Prove that the sum of all positive integers $k$ with $1 \le k < n$ and $gcd(k,n)=1$ is $1 \over {2}$$n\phi(n)$
I know that there's a duplicate of this question out there, but only hints were given. Any help with a formal proof would be much appreciated.
Claim: If $k$ is co-prime to $n$, so is $n-k$.
Proof: By Bezout's theorem, there exist integers $x,y$ such that $xn+yk=1$. Now, note that $$xn+yk = xn+yn-yn+yk = (x+y)n+(-y)(n-k) = 1$$
Therefore, since a linear combination of $n-k$ and $n$ sums to $1$, it follows that these are also co-prime.
Hence, it follows that these numbers come in pairs, and distinct pairs, because if $k=n-k$, then $2k=n$, so $k,n$ won't be co-prime (unless $k=1$, but the claim is true for $k=1$ anyway). Furthermore, the sum of these pairs is $n-k+k=n$.
How many are the number of pairs?
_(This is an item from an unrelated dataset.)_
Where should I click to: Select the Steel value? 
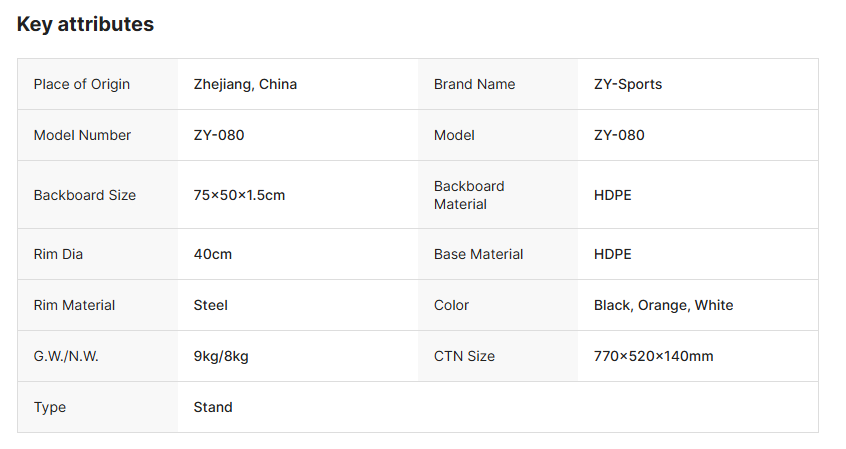pyautogui.click(x=210, y=305)
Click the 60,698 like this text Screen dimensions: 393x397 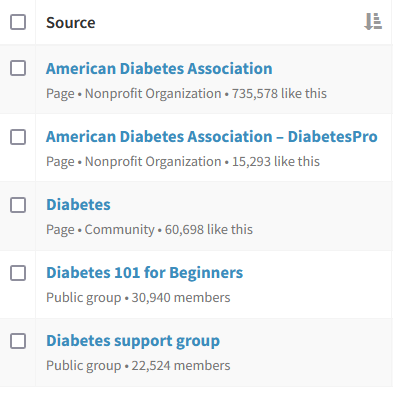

Well, there are precisely $\phi(n)$ co-prime numbers to $n$, which are less than $n$. Hence the number of pairs formed is $\frac{\phi(n)}{2}$, and the sum of each pair is $n$, so it follows that the total sum of all the co-prime numbers is $\frac{n\phi(n)}{2}$.
Example: For $9$, the co-prime numbers are $1,2,4,5,7,8$. They form pairs, $(1,8), (2,7),(4,5)$. Each pair sums to $9$, so the total is 27. Also, $\phi(9)=6$, and $\frac{9 \times \phi(9)}{2}=27$.